Task directions » Look through the data below and extract, unchanged, the lines from the one that contains "Pick the Observed data point at x=3" to the one that contains "Task: Click the blue", both included.

[Collected data entries]

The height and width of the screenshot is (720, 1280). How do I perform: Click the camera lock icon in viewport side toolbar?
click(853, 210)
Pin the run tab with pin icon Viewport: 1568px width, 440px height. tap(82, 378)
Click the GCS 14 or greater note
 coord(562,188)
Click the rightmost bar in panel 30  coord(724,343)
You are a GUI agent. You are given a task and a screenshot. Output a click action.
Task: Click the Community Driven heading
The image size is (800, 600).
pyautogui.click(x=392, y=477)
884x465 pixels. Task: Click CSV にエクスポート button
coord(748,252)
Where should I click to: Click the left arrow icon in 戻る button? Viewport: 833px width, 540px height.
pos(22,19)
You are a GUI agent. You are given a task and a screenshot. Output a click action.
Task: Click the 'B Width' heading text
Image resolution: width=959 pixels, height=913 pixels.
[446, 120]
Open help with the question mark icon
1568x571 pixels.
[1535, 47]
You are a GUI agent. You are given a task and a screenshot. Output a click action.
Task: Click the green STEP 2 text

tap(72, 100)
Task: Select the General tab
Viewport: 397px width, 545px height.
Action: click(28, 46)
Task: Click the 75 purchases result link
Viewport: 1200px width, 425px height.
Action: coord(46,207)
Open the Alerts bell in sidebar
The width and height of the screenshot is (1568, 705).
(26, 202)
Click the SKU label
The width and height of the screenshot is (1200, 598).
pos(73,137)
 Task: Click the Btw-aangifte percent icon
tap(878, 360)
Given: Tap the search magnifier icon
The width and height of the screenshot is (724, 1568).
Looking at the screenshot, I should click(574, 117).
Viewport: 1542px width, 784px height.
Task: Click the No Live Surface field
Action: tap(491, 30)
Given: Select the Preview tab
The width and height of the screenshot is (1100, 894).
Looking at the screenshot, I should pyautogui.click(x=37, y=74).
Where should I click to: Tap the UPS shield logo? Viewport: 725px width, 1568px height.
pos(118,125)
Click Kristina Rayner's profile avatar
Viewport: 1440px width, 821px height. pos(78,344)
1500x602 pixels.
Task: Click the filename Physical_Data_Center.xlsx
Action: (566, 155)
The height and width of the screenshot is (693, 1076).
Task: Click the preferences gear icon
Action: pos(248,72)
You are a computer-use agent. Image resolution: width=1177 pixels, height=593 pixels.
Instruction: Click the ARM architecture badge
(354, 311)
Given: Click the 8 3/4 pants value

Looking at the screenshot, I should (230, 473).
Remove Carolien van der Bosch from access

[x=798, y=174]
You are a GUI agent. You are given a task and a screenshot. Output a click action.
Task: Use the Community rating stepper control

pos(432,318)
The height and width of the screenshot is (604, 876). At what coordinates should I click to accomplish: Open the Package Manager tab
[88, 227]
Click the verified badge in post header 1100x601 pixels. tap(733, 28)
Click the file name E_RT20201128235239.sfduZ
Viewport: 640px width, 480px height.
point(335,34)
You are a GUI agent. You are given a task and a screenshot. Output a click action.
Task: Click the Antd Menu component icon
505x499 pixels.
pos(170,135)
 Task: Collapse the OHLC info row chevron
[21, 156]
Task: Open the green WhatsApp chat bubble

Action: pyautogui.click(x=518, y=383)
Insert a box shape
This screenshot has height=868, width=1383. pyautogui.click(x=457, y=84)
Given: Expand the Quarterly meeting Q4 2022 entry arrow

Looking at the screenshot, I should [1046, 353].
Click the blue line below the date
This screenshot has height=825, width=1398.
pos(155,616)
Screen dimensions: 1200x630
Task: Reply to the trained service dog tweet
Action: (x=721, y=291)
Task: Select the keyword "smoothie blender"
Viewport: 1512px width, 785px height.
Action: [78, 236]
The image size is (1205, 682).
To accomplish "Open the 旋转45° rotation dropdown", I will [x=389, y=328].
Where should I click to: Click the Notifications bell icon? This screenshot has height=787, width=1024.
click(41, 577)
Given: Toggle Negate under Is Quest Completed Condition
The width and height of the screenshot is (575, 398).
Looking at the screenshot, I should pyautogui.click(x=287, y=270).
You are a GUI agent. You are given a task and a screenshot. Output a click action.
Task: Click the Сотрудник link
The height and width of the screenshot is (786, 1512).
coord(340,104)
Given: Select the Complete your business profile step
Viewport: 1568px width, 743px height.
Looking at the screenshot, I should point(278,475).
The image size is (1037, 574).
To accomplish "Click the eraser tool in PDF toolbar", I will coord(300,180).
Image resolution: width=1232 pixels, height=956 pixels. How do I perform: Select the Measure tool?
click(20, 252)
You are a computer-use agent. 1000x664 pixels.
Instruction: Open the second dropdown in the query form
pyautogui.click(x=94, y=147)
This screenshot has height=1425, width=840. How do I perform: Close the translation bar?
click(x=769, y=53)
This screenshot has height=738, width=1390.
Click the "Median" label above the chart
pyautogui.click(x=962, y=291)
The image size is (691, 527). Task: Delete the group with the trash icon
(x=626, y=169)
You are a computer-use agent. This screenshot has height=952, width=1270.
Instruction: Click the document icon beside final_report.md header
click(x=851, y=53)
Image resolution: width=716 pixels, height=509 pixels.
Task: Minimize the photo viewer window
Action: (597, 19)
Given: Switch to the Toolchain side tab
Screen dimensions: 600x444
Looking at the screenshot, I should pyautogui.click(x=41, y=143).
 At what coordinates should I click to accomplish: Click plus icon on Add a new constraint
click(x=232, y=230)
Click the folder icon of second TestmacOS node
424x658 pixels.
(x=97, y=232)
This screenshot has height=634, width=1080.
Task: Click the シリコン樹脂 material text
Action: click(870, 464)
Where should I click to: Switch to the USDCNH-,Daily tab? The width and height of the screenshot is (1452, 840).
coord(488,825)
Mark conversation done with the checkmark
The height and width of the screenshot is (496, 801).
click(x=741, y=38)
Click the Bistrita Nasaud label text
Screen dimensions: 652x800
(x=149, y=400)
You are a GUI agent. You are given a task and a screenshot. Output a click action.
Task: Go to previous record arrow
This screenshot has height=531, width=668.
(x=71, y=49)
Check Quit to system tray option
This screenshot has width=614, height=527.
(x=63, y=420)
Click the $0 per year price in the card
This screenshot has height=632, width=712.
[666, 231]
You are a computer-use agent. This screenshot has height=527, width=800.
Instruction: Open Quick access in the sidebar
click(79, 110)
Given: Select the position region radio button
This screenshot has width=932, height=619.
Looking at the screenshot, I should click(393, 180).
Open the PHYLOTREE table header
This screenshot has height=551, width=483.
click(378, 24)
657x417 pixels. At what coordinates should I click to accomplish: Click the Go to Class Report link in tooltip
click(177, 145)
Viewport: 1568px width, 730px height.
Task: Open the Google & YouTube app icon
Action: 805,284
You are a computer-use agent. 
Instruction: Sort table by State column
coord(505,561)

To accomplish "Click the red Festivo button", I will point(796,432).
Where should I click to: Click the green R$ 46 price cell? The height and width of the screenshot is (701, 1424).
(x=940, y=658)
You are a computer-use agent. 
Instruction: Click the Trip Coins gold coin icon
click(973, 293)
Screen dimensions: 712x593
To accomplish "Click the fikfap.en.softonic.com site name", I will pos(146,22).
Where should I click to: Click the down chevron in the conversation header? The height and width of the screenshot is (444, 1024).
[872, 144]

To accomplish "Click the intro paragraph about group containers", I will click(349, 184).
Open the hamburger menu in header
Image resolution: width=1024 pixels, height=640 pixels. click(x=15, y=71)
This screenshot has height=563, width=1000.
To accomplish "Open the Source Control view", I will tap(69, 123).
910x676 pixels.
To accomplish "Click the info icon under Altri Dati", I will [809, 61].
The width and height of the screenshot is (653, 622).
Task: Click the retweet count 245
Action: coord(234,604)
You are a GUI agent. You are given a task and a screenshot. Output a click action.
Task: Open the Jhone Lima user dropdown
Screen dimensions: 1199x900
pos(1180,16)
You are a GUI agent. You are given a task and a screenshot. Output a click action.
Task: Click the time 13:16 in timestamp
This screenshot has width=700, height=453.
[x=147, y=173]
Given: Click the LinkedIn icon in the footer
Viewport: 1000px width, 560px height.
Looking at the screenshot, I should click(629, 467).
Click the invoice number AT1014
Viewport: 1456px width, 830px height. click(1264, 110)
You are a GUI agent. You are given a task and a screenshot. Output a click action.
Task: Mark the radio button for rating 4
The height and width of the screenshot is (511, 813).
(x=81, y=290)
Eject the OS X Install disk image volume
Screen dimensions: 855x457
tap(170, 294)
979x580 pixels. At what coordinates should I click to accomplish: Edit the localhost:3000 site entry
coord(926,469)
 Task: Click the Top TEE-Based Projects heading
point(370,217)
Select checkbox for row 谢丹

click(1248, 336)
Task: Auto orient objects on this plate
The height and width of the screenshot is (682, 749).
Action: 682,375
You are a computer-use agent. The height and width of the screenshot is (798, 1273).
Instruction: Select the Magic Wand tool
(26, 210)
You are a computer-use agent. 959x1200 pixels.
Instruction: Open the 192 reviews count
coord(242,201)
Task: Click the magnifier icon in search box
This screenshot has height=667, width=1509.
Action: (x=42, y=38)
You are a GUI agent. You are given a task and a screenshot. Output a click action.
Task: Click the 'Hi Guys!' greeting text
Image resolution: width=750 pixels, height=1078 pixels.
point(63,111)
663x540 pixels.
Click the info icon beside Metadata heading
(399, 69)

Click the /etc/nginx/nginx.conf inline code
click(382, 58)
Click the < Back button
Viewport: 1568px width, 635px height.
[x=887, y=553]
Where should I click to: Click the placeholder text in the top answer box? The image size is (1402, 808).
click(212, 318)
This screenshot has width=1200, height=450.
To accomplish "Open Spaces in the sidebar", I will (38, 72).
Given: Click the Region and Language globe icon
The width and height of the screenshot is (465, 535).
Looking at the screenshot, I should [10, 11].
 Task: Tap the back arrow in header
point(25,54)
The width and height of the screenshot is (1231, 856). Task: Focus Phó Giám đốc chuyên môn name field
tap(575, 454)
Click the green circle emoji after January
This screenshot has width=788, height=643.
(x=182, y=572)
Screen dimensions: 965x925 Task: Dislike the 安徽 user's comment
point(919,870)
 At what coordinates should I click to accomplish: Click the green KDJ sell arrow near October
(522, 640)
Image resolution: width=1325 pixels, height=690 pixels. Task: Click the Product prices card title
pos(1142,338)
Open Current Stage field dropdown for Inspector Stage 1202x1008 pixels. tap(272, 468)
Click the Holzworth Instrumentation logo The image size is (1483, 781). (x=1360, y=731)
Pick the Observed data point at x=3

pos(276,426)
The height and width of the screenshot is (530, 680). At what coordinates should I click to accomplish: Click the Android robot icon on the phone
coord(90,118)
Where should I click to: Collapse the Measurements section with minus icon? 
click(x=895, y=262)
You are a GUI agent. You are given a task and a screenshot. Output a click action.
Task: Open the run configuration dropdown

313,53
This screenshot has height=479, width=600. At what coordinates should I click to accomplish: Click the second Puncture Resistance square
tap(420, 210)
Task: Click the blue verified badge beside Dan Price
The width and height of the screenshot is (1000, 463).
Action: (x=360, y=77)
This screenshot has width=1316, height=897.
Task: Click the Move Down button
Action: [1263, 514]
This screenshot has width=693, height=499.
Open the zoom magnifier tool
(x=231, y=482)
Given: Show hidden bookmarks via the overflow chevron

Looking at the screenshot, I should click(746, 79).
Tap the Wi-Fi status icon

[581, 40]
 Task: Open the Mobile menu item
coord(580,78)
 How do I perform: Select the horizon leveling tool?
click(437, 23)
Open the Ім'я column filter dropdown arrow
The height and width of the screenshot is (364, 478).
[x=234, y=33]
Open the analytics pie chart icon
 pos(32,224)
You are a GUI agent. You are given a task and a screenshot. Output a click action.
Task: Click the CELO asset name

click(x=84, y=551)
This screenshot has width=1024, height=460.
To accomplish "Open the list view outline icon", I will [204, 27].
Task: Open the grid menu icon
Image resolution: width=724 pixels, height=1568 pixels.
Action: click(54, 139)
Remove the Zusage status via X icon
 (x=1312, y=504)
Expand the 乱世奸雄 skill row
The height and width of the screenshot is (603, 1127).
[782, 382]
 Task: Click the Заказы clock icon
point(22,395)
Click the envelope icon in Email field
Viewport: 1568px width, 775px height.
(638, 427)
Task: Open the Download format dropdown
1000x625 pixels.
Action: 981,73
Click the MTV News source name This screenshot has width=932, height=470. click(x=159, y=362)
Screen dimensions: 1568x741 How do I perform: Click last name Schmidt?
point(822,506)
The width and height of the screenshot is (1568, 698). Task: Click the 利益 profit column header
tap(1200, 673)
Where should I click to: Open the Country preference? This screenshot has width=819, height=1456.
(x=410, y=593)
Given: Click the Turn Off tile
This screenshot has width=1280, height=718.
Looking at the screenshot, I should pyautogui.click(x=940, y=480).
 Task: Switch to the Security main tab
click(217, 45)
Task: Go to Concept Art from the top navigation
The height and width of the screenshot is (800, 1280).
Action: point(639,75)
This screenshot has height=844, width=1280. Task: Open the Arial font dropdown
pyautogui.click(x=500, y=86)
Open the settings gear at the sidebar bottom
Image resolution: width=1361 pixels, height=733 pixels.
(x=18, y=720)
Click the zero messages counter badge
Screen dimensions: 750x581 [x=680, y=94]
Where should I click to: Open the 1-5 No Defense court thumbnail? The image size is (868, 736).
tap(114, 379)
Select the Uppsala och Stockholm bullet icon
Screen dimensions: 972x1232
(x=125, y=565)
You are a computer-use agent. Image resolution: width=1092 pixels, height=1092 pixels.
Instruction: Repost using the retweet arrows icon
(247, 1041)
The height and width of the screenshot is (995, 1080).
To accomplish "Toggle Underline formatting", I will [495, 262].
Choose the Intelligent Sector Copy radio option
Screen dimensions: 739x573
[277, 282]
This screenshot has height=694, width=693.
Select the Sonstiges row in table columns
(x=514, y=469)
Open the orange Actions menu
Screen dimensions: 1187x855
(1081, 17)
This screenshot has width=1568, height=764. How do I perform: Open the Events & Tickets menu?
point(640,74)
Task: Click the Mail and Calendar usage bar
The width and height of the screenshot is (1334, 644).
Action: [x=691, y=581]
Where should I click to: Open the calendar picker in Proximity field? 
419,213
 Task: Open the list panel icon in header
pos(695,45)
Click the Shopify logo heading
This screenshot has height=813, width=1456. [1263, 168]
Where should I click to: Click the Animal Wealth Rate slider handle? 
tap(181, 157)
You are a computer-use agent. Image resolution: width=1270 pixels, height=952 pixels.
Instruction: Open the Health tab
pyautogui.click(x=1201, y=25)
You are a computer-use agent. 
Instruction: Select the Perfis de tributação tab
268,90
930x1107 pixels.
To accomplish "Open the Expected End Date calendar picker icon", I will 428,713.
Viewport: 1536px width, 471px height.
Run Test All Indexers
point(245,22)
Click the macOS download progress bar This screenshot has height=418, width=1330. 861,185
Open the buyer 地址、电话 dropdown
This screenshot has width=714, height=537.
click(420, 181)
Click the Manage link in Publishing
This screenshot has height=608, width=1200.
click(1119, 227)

Result for this task »
Pick the Observed data point at x=3

pos(276,426)
The height and width of the screenshot is (530, 680). At what coordinates should I click to accomplish: Click the Android robot icon on the phone
coord(90,118)
Where should I click to: Collapse the Measurements section with minus icon? 
click(x=895, y=262)
You are a GUI agent. You are given a task and a screenshot. Output a click action.
Task: Open the run configuration dropdown

313,53
This screenshot has height=479, width=600. At what coordinates should I click to accomplish: Click the second Puncture Resistance square
tap(420, 210)
Task: Click the blue verified badge beside Dan Price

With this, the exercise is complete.